Tijdens een wandeling kwamen een oude bank tegen waar kleine paddenstoelen en boompjes op groeiden.
Een paddenstoel is het vruchtlichaam van een schimmel of zwam. Paddenstoelen vormen maar een klein deel van de schimmel, waarvan het grootste deel zich onder de grond bevindt in de vorm van schimmeldraden (hyfen).
Het vakgebied van de biologie dat zich bezighoudt met paddenstoelen, schimmels en zwammen heet mycologie.
De snelle groeiwijze, de grillige vormen en de kleuren van paddenstoelen werden vanuit een oud bijgeloof toegeschreven aan tovenarij. Zo waren de zwammen ook bekend als duivelskaas, heksenkring, duivelsei, satanszwam en heksenboleet.
Voortplanting van schimmels
De schimmels die vruchtlichamen maken noemt men de “hogere schimmels” of Dikaryomycota. De Dikaryomycota omvatten de ascomyceten (Ascomycotina) en de basidiomyceten (Basidiomycotina).
Schimmels zijn organismen die grotendeels uit schimmeldraden (of hyfen) bestaan, die samen zwamvlok of mycelium genoemd worden. Bij de meeste soorten schimmels bevindt de zwamvlok zich onder de grond. Bij parasitaire plantenschimmels zoals grauwe schimmel of meeldauw zit de zwamvlok tussen de cellen van de plant.

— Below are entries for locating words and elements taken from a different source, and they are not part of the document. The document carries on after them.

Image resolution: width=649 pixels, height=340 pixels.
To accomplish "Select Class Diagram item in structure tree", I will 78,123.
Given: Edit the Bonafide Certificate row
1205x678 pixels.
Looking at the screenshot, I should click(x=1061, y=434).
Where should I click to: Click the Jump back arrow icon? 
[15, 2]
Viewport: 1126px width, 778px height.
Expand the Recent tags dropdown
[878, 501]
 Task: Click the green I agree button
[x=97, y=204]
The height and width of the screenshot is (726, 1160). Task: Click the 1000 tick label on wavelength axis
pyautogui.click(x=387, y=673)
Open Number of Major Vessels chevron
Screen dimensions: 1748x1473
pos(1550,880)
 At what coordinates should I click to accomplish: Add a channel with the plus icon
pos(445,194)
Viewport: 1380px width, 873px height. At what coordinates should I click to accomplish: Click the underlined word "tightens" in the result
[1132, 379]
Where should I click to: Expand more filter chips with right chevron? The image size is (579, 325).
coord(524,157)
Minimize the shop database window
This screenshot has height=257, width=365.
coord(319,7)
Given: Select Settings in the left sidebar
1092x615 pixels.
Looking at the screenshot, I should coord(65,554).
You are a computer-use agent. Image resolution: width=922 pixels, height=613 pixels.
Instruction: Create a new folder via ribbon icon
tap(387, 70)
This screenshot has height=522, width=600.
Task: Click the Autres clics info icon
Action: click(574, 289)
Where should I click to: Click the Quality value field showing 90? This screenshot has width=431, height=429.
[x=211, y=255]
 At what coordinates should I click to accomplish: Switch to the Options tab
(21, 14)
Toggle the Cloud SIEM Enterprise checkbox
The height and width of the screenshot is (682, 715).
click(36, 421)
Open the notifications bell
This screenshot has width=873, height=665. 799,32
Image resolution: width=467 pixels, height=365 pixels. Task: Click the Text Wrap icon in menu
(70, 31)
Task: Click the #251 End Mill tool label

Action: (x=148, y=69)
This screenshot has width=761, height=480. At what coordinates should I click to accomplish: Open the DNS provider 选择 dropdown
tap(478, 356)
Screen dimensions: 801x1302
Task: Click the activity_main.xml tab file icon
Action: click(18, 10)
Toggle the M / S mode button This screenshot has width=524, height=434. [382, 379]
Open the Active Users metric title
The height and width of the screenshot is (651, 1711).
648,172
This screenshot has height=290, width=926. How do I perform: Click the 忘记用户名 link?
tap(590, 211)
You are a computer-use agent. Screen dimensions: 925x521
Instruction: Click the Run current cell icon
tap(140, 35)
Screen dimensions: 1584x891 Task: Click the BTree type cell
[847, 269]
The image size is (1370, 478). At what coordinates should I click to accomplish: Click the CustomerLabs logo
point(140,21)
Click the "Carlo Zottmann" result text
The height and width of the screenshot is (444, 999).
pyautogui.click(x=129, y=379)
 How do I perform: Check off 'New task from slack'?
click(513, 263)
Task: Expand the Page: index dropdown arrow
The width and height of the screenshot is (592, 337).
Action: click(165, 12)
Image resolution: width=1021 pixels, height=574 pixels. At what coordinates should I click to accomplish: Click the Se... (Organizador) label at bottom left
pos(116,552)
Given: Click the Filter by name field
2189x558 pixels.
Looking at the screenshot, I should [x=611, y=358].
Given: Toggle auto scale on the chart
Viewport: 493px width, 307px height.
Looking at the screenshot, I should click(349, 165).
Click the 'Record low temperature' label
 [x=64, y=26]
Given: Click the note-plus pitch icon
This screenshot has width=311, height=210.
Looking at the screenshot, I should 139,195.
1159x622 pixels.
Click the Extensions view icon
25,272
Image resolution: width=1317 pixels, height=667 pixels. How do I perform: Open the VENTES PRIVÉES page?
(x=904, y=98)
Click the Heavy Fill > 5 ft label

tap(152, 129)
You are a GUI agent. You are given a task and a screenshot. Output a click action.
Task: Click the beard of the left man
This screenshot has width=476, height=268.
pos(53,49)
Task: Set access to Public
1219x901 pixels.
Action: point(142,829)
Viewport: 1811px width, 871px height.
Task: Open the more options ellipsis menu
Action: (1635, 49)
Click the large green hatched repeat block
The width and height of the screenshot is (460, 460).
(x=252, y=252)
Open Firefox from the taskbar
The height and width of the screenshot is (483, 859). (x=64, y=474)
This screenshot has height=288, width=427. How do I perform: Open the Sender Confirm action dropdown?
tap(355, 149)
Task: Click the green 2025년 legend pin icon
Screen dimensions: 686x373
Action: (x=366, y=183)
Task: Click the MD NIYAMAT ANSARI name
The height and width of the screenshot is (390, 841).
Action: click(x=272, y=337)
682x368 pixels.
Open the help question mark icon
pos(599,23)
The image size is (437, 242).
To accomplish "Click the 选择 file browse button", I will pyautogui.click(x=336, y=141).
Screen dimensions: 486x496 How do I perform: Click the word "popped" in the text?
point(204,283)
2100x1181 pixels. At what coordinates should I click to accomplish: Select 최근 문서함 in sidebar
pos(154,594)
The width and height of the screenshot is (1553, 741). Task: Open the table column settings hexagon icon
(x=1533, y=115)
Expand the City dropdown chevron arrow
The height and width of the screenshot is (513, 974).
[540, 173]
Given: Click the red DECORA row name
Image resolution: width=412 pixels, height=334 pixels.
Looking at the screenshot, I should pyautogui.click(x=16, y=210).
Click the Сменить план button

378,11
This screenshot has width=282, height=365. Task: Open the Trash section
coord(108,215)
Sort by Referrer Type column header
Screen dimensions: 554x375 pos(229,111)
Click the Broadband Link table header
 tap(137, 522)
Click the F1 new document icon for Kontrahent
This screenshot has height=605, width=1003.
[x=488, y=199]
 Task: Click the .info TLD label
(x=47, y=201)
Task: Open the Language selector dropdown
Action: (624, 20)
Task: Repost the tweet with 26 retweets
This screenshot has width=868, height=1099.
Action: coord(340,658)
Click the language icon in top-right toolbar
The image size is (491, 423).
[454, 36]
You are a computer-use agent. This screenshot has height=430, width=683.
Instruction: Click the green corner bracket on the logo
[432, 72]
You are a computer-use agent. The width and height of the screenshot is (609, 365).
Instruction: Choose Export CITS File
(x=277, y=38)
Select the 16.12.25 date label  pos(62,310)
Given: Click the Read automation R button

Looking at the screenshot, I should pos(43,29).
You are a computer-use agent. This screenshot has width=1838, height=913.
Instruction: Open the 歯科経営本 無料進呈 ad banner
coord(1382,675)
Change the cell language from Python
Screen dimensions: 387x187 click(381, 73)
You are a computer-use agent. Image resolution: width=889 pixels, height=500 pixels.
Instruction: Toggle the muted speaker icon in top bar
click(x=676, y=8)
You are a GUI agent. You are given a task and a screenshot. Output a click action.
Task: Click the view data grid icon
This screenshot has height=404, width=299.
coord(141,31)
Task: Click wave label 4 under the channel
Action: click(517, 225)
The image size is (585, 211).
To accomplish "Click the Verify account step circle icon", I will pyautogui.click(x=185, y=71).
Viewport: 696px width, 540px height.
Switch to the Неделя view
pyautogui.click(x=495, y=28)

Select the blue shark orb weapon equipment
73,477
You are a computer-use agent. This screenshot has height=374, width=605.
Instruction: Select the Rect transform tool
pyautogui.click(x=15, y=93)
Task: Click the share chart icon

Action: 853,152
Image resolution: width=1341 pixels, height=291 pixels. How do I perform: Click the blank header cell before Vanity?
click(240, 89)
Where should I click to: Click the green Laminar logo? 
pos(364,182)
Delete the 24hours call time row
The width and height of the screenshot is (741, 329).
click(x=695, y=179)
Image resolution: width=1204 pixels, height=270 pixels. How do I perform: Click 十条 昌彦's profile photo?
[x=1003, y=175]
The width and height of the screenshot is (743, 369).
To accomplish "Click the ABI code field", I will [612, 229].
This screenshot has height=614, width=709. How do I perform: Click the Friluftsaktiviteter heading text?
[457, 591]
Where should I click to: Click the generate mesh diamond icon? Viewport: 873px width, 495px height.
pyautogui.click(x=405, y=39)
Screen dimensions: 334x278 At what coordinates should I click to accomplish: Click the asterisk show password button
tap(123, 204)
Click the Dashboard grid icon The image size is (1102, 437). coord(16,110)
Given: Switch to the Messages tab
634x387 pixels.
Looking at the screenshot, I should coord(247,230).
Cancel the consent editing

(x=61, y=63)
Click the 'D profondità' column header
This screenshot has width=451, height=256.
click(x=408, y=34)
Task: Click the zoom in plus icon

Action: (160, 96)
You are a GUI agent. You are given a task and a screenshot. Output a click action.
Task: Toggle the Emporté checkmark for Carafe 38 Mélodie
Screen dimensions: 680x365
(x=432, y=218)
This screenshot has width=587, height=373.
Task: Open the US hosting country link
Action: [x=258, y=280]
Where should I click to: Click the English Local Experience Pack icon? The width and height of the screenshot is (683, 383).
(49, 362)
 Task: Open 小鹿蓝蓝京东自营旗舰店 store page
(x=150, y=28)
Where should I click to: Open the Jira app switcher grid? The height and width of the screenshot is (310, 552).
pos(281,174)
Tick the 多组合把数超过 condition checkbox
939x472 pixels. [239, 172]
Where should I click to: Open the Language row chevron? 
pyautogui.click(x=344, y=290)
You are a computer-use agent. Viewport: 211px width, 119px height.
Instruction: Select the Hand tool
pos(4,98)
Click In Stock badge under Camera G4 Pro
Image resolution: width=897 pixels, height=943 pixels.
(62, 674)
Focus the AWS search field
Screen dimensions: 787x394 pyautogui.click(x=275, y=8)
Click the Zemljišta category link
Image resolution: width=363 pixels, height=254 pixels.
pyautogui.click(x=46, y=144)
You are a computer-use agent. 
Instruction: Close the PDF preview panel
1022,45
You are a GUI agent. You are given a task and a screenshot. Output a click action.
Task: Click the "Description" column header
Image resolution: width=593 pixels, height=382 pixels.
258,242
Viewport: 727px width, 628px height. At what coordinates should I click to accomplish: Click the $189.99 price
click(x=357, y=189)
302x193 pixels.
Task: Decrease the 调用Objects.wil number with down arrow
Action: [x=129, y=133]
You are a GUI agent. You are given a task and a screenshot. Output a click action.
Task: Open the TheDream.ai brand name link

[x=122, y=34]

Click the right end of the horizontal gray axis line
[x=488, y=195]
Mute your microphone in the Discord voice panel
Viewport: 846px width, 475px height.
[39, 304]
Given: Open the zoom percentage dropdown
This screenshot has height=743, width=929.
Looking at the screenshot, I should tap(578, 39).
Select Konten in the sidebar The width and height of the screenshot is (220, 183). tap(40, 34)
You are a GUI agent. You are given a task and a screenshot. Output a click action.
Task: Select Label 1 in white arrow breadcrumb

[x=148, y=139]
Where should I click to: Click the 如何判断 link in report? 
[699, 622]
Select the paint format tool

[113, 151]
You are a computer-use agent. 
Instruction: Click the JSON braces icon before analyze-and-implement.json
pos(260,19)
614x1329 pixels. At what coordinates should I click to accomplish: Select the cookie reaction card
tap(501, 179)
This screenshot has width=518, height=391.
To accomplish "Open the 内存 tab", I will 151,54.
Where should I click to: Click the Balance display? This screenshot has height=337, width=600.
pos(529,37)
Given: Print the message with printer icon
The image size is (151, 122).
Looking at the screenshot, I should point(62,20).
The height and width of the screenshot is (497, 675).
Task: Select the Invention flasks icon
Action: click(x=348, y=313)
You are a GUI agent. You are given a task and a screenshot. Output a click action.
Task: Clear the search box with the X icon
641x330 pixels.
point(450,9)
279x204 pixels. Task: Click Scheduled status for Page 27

Net als bij planten en dieren zijn er ook vrouwelijke en mannelijke schimmels. Voordat een paddenstoel gevormd wordt, moeten een mannelijke en vrouwelijke zwamvlok elkaar ontmoeten. De aparte zwamvlokken worden “primair” genoemd, wanneer ze elkaar ontmoeten ontstaat een “secundaire” zwamvlok. Elke cel van dit secundair mycelium bevat twee kernen (kopieën van de kernen uit de oorspronkelijke primaire zwamvlokken): een dikaryon.
Wanneer de kernen uit het dikaryon samensmelten ontstaat er een diploïde cel. Bij ascomyceten treden nog verschillende mitotische delingen op, waarna uit een meiotische deling de sporen gevormd worden in asci (sporenzakjes). Bij basidiomyceten treedt de meiotische deling onmiddellijk op, de sporen worden onmiddellijk op de basidiën gevormd.